Pembe Köşk Psikiyatri Hastanesi Başhekimi Prof. Dr. Mehmet Çakıcı, denetimsizce açılmanın sonucunda vaka sayılarının arttığını belirterek, hükümetin eğitim ve sertifikasyon işlemlerini hayata geçirmesi gerektiğini söyledi.
TV 2020'de bir programda konuşan Mehmet Çakıcı, Coronavirüs sürecinde insanların yaşadığı yüksek düzeydeki kaygı ve neredeyse hayatın her alanına yansıyan öfkeyle ilgili açıklamalarda bulundu. İnsanların Koronavirüsten kaynaklı psikiyatrik bir rahatsızlıkla karşı karşıya olduğunu kaydeden Çakıcı, isminin ise Covid-19 psikiyatrik sendromu olduğunu belirtti. Mehmet Çakıcı, sendromun 5 grup belirtisi olduğunu kaydederek şöyle devam etti: “Koronavirüsün yarattığı bir tehdit var. Coronavirüs bir yaşam tehtidi meydana getiren insanlığa yönelik bir saldırıdır. Bu tehdit psikolojik travma niteliğinde tıpkı savaş, göç ve tecavüzlerde yaşanan duygular gibi ruhsal belirtiler oluşturuyor. Bu durumda kişi dehşet duygusu ve çaresizlik yaşıyor. Önce bir dehşete kapılıyoruz. Nerden geldiği belli olmayan bir virüs var ve insanlar komaya giriyor ya da ölüyorlar. Böyle olunca çaresizliğe kapılıyoruz. İkincisi panik ve kaygı, Coronavirüs bizde endişe yaratıyor. Üçüncüsü, temizlik ritüelleridir. Virüsün ortaya çıkışıyla temizlik davranışlarımız gelişti. Sürekli ellerimizi yıkıyor, eldiven ve maske takıyoruz. Dördüncüsü, sosyal izolasyon. Evlere kapandığımız bir dönemden geçiyoruz ve bu süreçte psikiyatrik sorunlar, ruhsal hastalıklar artış gösterdi. Son belirti ise şüpheciliktir. Aksıran, öksüren birini bile görsek şüphelenmeye başladık. Koronavirüs sendromu hiç bir rahatsızlığı olmayan insanları da etkilemeye başladı. Yalnızca fiziki bir tehdit değil psikiyatrik olarak da bir tehditle karşı karşıyayız. Bunların yanında ekonomik bir yönü de var. İşyerleri kapandı, turizm aksadı. okullarda eğitim durma noktasına geldi, esnaflar ve gazeteciler etkilendi. Kısacası toplum üzerinde çok büyük etkileri oldu" dedi.

▶ Gösterilen veriler
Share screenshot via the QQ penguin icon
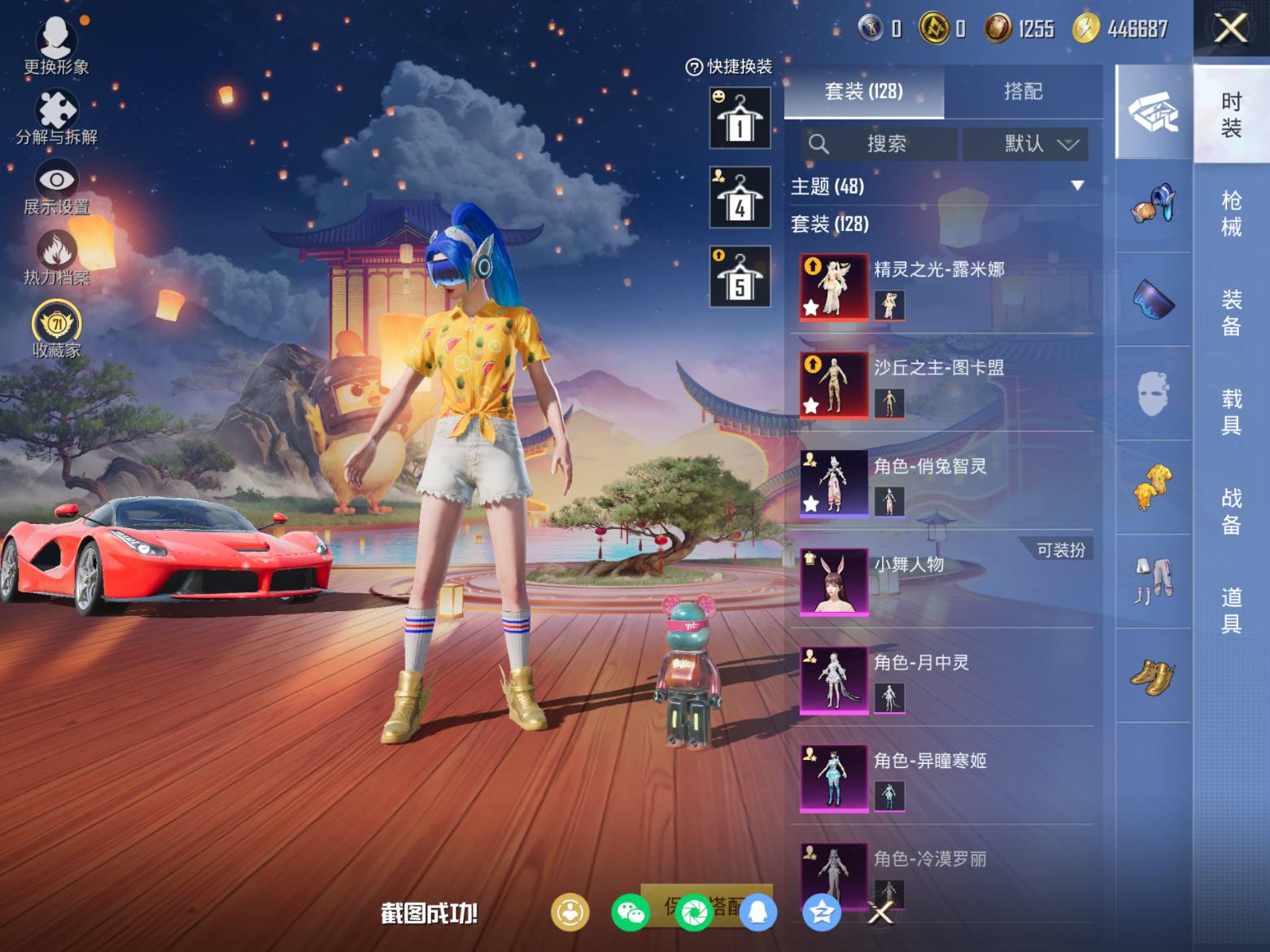1270x952 pixels. coord(757,912)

▶ Yönerge
Covid-19 psikiyatrik sendromunu anlatan haber metnini son cümlesinden sonra gelecek şekilde yazmayı sürdürün.

▶ Alıştırma yanıtı
İnsanların öfkeli olmasına ise iki yönden baktığını ifade eden Çakıcı, bir yandan insanların Koronavirüse yakalanarak hastalandığını hatta ölümler bile yaşandığını ancak bir şey yapamadığı için öfkelendiğini, diğer yandan hükümetin sürekli değişen kararları sonucu tedirginlik yaşandığını söyledi. İnsanların virüsü ilk etapta inkar etmesi neticesinde hükümetin de inkar etme yoluna gittiğini belirten Çakıcı, "Virüsün ülkemizde ilk görülmesi sonrasında evlere kapanılan bir süreç yaşandı, ardından denetimli açılması gereken bir dönemde kontrolsüzce açılma radikal öfkenin yaşanmasına neden oldu" şeklinde konuştu.
Mehmet Çakıcı, Covid 19 önlemleri çerçevesinde açılan iş yeri ve restoranların hangi kriterlere göre hizmet verdiği konusunda insanların kafasındaki soru işaretlerinin giderilemediğini kaydederek, artık kriterli ve disiplinli bir yaşam tarzına bilimin doğrultusunda alışmamız gerektiğini vurguladı. Yasakların konulup denetlemelerin yapılmadığını belirten Çakıcı, standartların sözle olmayacağını, eğitim ve sertifikasyon işlemleriyle yapılabileceğini, tüm bunların eğitim programlarıyla düzenlenmesi gerektiğine işaret etti. Çakıcı, asıl tehtidin grip ayları olarak bilinen Ekim-Şubat aylarında artacağını dile getirerek, özellikle kalabalık ortamlar için ciddi önlemler alınması gerektiğini vurguladı.
Hükümetin daha etkin bir kriz yönetimine ihtiyacı olduğunu ifade eden Çakıcı, kriz yönetimi üniversitelerde ders olarak okutuluyor. Kriz yönetimi için daha etkin bir çaba gerekli. Bizde ise ciddi bir koordinasyon sorunu yaşanıyor" dedi. Virüs dönemi ve ekonomik olarak zor bir dönemden geçen vatandaşa destek olunması gerektiğini de belirten Çakıcı, Kıbrıs Türk halkının savaştan sonraki en acılı ve çaresiz dönemini yaşadığını söyledi.
Programın sonunda aşırı stresin Koronavirüse karşı insanları savunmasız bıraktığı yönünde soruyu da yanıtlayan Çakıcı şöyle konuştu: "Stres vücuttaki hormanal salgıları artırdığı için vücudun direnç mekanizmasını yok ediyor. Çok stresli, kaygılı insanların Koronavirüse karşı daha güçsüz olması çok normaldir" dedi.